Primary Supervisor: Professor Vardis Ntoukakis, School of Life Sciences

Secondary supervisor: Professor Miriam Gifford

PhD project title: Engineering plants tolerant to high temperatures

University of Registration: University of Warwick

Project outline:

Engineering plant responses to external conditions such as environmental extremes can result in significant improvements in crop yields and help us ensure food production. Application of engineering concepts via synthetic biology in plants has not been explored as much as in bacterial systems but holds a great potential to engineer high performing plants.

Pathogenic and mutualistic microbes secrete proteins into their host, effectors, to manipulate plant responses. This project builds on previous work exploiting these effectors to develop novel tools for engineering plant responses.
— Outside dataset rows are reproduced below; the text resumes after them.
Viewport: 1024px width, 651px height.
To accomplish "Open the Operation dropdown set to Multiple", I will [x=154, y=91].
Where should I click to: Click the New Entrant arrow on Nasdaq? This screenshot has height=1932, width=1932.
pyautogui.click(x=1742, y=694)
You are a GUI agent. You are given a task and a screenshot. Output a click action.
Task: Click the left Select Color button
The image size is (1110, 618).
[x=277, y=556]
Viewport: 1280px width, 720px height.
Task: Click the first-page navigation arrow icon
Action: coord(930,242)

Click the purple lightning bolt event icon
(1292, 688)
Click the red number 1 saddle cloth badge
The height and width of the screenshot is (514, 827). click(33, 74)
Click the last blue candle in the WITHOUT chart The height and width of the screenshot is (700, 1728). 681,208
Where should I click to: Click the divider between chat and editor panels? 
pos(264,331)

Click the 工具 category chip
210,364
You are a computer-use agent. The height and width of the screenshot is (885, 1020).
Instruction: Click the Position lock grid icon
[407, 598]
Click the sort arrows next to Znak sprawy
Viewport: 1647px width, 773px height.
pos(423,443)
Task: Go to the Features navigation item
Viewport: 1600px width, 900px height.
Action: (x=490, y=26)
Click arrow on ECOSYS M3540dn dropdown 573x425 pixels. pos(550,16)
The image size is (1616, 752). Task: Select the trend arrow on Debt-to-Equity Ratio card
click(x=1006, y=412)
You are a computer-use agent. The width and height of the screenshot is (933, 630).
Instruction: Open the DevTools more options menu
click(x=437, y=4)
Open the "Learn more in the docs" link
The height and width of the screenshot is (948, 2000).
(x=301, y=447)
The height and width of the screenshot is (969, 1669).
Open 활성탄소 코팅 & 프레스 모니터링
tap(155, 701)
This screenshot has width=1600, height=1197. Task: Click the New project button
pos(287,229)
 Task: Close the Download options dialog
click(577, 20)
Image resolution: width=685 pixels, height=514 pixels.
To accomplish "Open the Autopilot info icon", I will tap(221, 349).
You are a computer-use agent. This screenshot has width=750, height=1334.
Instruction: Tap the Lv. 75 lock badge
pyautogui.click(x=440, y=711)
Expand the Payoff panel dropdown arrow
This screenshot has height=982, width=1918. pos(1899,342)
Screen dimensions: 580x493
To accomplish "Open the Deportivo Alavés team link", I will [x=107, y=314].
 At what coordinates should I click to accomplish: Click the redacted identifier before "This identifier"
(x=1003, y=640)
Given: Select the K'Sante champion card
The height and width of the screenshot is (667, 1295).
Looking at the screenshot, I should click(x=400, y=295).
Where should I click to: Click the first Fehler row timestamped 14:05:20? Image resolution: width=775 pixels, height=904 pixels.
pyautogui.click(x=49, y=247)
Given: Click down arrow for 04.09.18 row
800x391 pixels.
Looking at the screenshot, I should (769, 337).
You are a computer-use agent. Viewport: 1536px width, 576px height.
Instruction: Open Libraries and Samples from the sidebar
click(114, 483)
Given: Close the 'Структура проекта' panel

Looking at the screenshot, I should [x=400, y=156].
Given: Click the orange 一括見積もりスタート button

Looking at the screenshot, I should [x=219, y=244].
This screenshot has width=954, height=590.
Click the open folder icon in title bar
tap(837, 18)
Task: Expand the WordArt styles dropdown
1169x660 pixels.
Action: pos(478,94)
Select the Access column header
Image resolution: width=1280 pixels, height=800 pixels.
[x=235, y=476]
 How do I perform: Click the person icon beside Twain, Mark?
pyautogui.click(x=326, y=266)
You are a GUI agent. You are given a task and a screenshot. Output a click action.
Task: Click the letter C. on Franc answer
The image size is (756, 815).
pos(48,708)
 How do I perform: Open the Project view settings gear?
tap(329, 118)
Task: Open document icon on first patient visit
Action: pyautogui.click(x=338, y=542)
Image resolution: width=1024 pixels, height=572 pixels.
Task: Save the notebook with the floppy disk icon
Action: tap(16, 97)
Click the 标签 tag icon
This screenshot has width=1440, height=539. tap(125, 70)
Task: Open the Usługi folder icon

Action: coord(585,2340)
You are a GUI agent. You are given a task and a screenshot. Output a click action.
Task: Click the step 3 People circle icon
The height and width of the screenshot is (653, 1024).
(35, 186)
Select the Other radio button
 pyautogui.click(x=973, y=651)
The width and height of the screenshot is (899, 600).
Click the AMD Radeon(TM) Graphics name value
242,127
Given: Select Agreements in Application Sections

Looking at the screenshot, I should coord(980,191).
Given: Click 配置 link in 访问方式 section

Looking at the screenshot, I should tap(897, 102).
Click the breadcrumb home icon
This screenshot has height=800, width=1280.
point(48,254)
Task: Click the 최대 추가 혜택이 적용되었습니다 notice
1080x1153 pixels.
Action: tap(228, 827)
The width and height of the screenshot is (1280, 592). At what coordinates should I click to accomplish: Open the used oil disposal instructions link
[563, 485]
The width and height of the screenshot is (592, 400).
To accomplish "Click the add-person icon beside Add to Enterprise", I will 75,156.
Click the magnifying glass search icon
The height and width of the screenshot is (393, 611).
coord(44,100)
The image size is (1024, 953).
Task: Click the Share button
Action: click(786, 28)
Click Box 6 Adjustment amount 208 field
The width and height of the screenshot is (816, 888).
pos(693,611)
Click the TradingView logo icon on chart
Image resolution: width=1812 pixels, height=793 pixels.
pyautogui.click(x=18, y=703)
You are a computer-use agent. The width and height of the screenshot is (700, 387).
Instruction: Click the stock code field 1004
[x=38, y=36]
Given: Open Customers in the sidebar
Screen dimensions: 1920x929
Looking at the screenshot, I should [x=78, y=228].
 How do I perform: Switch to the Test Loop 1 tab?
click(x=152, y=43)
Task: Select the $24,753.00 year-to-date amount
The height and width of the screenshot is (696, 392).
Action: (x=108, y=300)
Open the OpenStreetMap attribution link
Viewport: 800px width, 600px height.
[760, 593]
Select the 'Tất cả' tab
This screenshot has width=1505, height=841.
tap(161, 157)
A comprehensive screen of more that 700 effectors has identified multiple effectors from the oomycete pathogen Hyaloperonospora arabidopsidis that enhance plant tolerance to high temperatures.

The aim of this project is to validate and characterize effectors that enhance plant tolerance to high temperatures. The student will initially validate the phenotypes of the already generated Arabidopsis thaliana lines expressing the identified effectors. In parallel the student will perform immunoprecipitations of the effectors and mass spectrometry in order to identify their interacting partners and transcriptomics to identify genes that are differentially expressed in the effector lines that contribute to the enchased heat tolerance. The combined analysis of the proteomic and transcriptomic data along with the phenotypic characterization of the lines will allow us to validate the observed phenotypes and obtain a molecular understanding of the mechanism underlying the enhanced heat tolerance of the effector expressing plants.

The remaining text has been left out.